When I first read about Optin Accelerator I had a few initial thoughts
- It took a long time for internet marketers to copy the viral signup mechanisms used by many internet startups, including the more established Facebook, LinkedIn, Myspace etc.
- It is a massive business security risk
- People are going to buy it and use it and their customers are going to face the risk
- Some of my subscribers might damage their business either by using it for one of their sites, or giving their account access away.
Now I hoped that as soon as people realised it was a bad idea despite having massive viral potential, the product would be pulled.
Currently it looks like the site has been closed – I have high regards for Reed Floren and Matt Haslem who launched it, so I am assuming it is off the market.
That being said, I have seen a few people using it still – if it is just limited circulation, some people need to be a little careful.
So where did they go wrong?
What Did Optin Accelerator Do?
Quite simply you hand over your login information to your primary email account, and it scrapes addresses so you can send an email to all your friends about a new service you have found, or product.
Yes… exactly the same process as is used by many Web2.0 sites, but you don’t have to worry about the technical details of how things work, because the script is on their servers, and calls home.

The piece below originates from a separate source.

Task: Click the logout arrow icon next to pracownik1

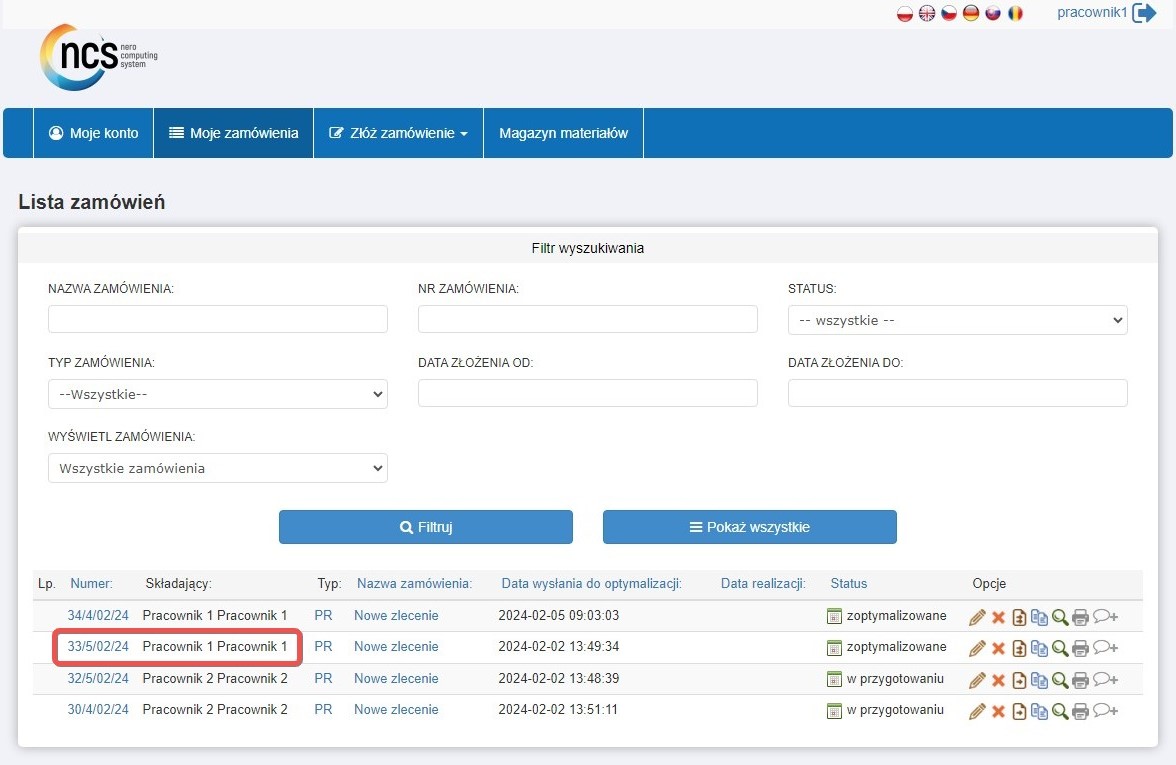Action: pos(1144,14)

This means that your subscribers are sharing their personal login information to their email account with a 3rd party just to promote your product.
The big guys are generally using 1st party scripting, still risky but at least you know who has your data (I would never use it though)
Robert Plank has gone into that aspect of Optin Accelerator in some depth
Here is part of the comment I left on his blog post
Google has unified login, so does Yahoo and MSN.
By handing over login information, you are hading over not only your email (which could be full of important passwords for affiliate accounts) but also providing access to Adsense, Adwords, Google Analytics, Google AppEngine (if you are a geek)
It would also allow someone to reset every password you have which sends resent information to your emil, such as all your wordpress blogs, hosting etc.
Handing over this information is throwing your whole internet business into turmoil.
Would you want to encourage your own subscribers to do that?
Robert has actually gone through all the terms of service of each of the large online email services, and it seems handing over your account details is breaking their terms and conditions. How the hell do the big guys get away with such a security risk?
If that isn’t bad enough, it has been determined
- It is against Aweber’s terms of service (as are all tell-a-friend scripts) – that being said, I know people who use tell-a-friend scripts who primarily use Aweber – I have no idea how they get away with that.
A guy in Robert’s comments (Craig) posted a response from Aweber
Thank you very mush for bringing this to our attention. We have taken action to contact the owners of that product.
Please understand that this was done without our consent, and will be fully addressed. We take many steps here to ensure your deliverability, including monitoring the use of customer accounts, so that even should someone use this type of program without our consent, we would remove them from the service.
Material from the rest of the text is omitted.